Hace un par de semanas, el llanto inefable de un niño de solo 9 años que lloraba a su madre, quien yacía muerta a sus pies, despertó una airada indignación en redes sociales. Se trataba del asesinato de la lideresa social de Tierralta, Córdoba, María del Pilar Hurtado. Los gritos desconsolados del menor evocan una tragedia que se ha repetido más de 700 veces desde el comienzo de la implementación del Acuerdo Final: el asesinato de líderes y lideresas sociales.
Con la misma velocidad en que los gritos del menor retraban aquellas tragedias más dolorosas en la historia del conflicto colombiano, algunos sectores le salieron al paso a las versiones —comprobadas a la postre— que indicaban que la víctima era una lideresa social, la cual había ocupado un lote que pertenece al padre del alcalde del municipio, y quien ya había sido listada en un panfleto amenazante de las denominadas Águilas Negras.
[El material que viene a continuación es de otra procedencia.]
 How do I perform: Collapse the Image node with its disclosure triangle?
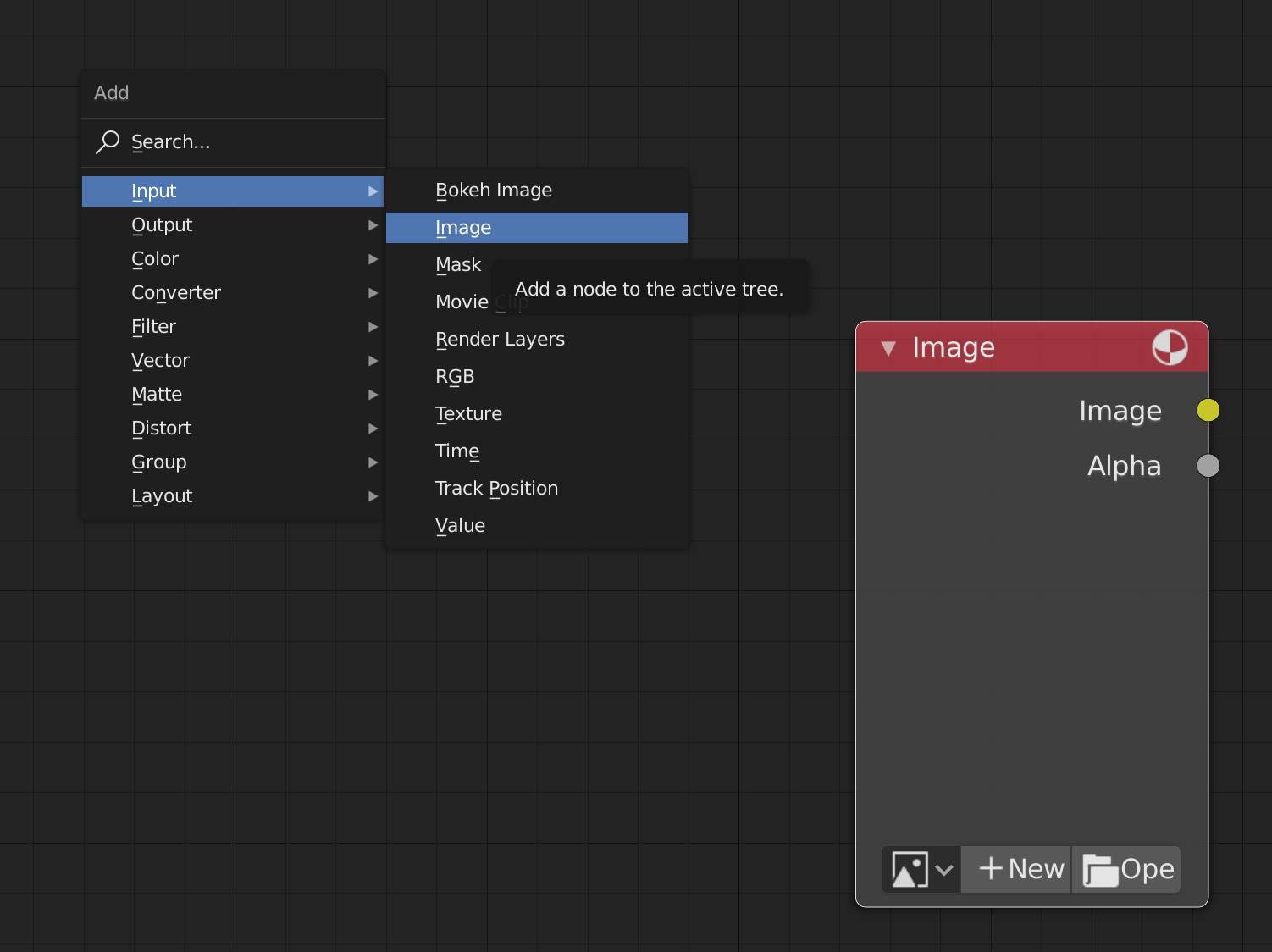[888, 347]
Algunos, inclusive, indicaron que la víctima “no era más que una recicladora”, desestimando el hecho mismo del asesinato.
Congraciarse con el dolor ajeno no es algo con lo que comulgue el uribismo cuando las víctimas se tratan de familias que lloran a sus padres, madres o hijos, cuando estos padres, madres o hijos han fungido como líderes sociales. Para aquellos, el crecimiento exponencial de los asesinatos a líderes sociales desde el comienzo de la implementación no es más que la ejecución de los “asesinatos aplazados”, sobre los cuales profetizó su jerarca en un trino del año anterior.
Cuando la tragedia pone en evidencia los cuestionables intereses que este grupúsculo abandera, deciden cerrar filas en torno a la repudiable estrategia de restarle peso a esta. No importa ya el llanto desconsolado de un menor huérfano. Para algunos, el asesinato se justifica cuando produce “buenos muertos” —como si de un ambiente maniqueo se tratase— en donde se deshumaniza a la víctima y, por extensión, al sufrimiento de sus dolientes.
Mientras tanto, la indignación, volcada en forma de miles de comentarios en redes, escasamente se traduce en medidas de solidaridad y empatía con las víctimas. En algunos casos, por la impotencia misma que suscita el asesinato. En otros, por la incesante incubación de víctimas, que dispersa el foco en múltiples tragedias. Y en muchos más, por la naturalización sin parangón de la violencia, el homicidio y otras tantas tragedias en el país. En Colombia, la tragedia siega vidas y agota el aliento.